* _STATED PROBLEM 1_
According to the patent abstract on multi-walled carbon nanotube assemblies, what range of maximum length do the nanotubes have?

* _DOCUMENT SECTION_
EP4741340A1EP 4741340 A1EP4741340 A1EP 4741340A1EP-4741340-A1

Abstract

Provided are a multi-walled carbon nanotube assembly having high conductivity and good dispersibility in a dispersion medium, as well as a multi-walled carbon nanotube dispersion liquid, a conductive material, an electrode, a secondary battery, a planar assembly, a filter, an electromagnetic wave shielding, and a pellicle for extreme ultraviolet rays. A multi-walled carbon nanotube assembly, containing multi-walled carbon nanotubes having a maximum length of 1,000 µm to 30,000 µm, and Fe atoms, in which the content ratio of Fe atoms to a total mass of the assembly is 0.5 mass% or more and less than 10 mass%; as well as a multi-walled carbon nanotube dispersion liquid, a conductive material, an electrode, a secondary battery, a planar assembly, a filter, an electromagnetic wave shielding, and a pellicle for extreme ultraviolet rays.

Inventors

  • ARIMURA, TAKASHI
  • AKATSU, MITSUTOSHI
  • YASHIRO, ARIHIRO

Assignees

  • Sumitomo Chemical Company, Limited

Dates

Publication Date
20260513
Application Date
20240613

Claims (20)

  1. A multi-walled carbon nanotube assembly comprising multi-walled carbon nanotubes having a maximum length of 1,000 µm to 30,000 µm, and Fe atoms, wherein a content ratio of Fe atoms to a total mass of the assembly is 0.5 mass% or more and less than 10 mass%.

* _PROVIDED ENTRIES_
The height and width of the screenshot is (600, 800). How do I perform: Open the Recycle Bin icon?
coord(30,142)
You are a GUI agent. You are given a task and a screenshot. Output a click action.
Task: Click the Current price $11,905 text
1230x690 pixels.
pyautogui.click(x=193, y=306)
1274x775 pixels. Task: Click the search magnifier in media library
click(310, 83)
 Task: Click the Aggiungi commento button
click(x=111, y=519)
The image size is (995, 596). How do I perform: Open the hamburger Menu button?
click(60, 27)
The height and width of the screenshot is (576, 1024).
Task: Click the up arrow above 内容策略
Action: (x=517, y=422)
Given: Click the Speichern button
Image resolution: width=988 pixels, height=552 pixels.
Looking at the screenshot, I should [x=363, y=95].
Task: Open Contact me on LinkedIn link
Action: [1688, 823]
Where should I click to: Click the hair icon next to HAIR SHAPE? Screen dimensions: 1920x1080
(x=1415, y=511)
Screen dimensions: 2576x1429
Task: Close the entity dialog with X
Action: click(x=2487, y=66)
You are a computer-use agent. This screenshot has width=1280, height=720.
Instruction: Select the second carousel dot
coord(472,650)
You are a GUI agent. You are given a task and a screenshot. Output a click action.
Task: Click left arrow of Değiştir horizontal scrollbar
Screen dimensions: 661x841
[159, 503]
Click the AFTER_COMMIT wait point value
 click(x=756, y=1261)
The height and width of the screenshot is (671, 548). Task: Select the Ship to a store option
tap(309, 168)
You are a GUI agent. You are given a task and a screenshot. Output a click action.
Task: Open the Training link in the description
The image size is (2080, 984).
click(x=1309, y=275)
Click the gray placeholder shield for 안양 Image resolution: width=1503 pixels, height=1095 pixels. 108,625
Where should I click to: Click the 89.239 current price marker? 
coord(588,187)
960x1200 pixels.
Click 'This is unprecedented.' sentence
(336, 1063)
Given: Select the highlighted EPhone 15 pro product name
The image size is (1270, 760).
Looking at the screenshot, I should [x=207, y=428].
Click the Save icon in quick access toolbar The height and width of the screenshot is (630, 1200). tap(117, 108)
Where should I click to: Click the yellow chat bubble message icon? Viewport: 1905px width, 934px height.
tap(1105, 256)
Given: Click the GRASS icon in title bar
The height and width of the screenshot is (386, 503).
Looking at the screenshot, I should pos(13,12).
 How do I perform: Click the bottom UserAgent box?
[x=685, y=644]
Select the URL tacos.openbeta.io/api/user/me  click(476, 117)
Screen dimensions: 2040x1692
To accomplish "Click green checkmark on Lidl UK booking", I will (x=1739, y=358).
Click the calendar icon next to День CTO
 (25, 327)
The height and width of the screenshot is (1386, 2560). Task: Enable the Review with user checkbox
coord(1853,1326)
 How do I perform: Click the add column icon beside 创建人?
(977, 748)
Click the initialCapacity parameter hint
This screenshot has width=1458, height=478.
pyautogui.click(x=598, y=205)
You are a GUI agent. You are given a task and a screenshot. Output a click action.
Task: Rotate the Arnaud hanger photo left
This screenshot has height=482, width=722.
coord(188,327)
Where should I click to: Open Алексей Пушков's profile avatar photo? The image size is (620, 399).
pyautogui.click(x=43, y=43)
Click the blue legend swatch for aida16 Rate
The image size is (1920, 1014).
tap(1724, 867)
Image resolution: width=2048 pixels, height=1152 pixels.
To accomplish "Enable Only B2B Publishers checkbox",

* _STATED PROBLEM 2_
Rewrite the rows from the line that has "Click the initialCapacity parameter hint" through the last of the rows, replacing "The image size is" with "Image dimensions:" and leaving everything else unchanged.

* _TASK ANSWER 1_
1,000 µm to 30,000 µm

* _TASK ANSWER 2_
Click the initialCapacity parameter hint
This screenshot has width=1458, height=478.
pyautogui.click(x=598, y=205)
You are a GUI agent. You are given a task and a screenshot. Output a click action.
Task: Rotate the Arnaud hanger photo left
This screenshot has height=482, width=722.
coord(188,327)
Where should I click to: Open Алексей Пушков's profile avatar photo? Image dimensions: (620, 399).
pyautogui.click(x=43, y=43)
Click the blue legend swatch for aida16 Rate
Image dimensions: (1920, 1014).
tap(1724, 867)
Image resolution: width=2048 pixels, height=1152 pixels.
To accomplish "Enable Only B2B Publishers checkbox",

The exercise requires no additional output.